Według mnie, ważne jest też w sytuacji, w której konfliktu nie ma i wszyscy lubimy się nawzajem, aby każda osoba miała choć odrobinę prywatności. Nawet jak mamy małe mieszkanie, zróbmy sobie rotacyjną przyjemność pobycia w samotności w którymś z pomieszczeń, choćby w kuchni. Chwila oddechu od innych jest dla nas bardzo ważna.

Wiele osób zastanawia się, jakie będą długofalowe skutki obecnej sytuacji. Zakładamy przy tym optymistyczny scenariusz, że za kilka miesięcy spojrzymy wstecz i popatrzymy na to wszystko z uśmiechem. Niektórzy prognozują, że wzrośnie liczba urodzeń dzieci, przyjdzie baby boom.
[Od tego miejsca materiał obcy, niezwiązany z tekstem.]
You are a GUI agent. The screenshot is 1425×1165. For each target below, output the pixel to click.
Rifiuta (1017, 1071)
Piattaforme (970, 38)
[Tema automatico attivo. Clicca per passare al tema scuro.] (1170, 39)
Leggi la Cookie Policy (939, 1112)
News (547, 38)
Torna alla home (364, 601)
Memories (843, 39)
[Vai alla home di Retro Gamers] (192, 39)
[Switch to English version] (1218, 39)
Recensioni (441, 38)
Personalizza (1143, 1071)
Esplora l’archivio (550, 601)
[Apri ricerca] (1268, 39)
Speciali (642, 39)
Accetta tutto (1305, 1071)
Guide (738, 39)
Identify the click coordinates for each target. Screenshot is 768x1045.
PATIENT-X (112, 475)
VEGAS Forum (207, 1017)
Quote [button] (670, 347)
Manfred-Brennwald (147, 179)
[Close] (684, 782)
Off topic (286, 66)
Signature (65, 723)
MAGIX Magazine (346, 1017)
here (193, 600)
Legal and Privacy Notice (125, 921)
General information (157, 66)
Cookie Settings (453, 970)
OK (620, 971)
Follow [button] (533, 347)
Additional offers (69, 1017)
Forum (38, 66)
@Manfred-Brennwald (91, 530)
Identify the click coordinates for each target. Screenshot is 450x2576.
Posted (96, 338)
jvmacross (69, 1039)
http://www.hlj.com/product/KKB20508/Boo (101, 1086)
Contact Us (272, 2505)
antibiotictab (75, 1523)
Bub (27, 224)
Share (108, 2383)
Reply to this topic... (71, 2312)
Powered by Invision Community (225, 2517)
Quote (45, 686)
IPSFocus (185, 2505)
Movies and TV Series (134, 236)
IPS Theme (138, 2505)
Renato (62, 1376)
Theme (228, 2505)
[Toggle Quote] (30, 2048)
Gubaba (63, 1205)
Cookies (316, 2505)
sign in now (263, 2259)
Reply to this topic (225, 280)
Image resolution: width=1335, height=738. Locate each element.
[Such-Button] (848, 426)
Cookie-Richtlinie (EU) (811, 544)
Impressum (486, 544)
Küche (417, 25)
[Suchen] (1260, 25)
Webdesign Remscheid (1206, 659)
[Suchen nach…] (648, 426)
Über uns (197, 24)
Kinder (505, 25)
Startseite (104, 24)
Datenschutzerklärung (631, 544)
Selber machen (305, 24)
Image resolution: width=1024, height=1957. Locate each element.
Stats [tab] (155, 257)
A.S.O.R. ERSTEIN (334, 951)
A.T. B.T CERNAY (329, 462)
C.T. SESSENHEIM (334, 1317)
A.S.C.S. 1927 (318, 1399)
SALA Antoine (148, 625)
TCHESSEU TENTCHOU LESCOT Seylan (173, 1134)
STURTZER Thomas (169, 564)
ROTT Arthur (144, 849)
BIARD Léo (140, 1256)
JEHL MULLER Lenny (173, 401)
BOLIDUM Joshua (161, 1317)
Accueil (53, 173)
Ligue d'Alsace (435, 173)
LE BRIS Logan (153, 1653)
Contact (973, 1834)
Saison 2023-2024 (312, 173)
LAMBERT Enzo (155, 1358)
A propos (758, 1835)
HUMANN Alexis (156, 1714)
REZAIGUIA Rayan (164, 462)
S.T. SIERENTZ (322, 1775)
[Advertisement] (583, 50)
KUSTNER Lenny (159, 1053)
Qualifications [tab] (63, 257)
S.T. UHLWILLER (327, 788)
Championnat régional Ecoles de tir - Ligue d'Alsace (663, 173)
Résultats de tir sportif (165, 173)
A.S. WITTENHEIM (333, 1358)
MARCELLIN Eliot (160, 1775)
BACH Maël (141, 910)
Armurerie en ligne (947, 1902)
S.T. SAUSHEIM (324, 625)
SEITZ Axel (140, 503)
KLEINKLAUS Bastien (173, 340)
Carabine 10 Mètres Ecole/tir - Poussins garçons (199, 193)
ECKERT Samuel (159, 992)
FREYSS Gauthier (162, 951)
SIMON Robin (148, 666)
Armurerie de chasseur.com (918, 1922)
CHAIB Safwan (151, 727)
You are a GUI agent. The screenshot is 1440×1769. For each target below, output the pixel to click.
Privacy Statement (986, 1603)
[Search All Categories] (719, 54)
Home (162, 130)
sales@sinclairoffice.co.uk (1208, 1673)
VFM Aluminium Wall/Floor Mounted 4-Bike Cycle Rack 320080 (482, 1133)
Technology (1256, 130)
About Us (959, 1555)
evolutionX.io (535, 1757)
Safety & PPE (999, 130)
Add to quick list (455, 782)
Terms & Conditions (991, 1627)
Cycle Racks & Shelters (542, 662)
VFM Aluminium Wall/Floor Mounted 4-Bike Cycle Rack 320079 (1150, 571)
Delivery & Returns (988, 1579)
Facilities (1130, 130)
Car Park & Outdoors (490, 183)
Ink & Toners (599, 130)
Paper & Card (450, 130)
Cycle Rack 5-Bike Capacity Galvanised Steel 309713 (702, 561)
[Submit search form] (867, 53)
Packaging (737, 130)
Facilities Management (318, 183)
Inni przewidują wzrost liczby rozwodów. Jaki scenariusz według pani jest najbardziej prawdopodobny?

Mam nadzieję, że fali rozwodów nie będzie, jak miało to miejsce w Wuhan. Efektem osobistym dla nas będzie pewnie większy wgląd w siebie. Mamy czas, aby zastanowić się nad tym, za czym w życiu warto gonić, aby zastanowić się, czy naprawdę musimy aż tak dużo mieć. Pracując zdalnie możemy w nieco inny sposób spojrzeć też na naszą pracę, może dojść do wniosku, że w życiu chcielibyśmy zajmować się czymś innym. Myślę, że wiele osób dokona w swoim życiu zmiany. Wiele wróci też na znane już tory, bo one są znane i bezpieczne. Głównym efektem, moim zdaniem, będzie dokonanie wglądu w siebie.

Autorefleksja?

Zdecydowanie tak. Do niedawna wielu z nas brakowało na nią czasu.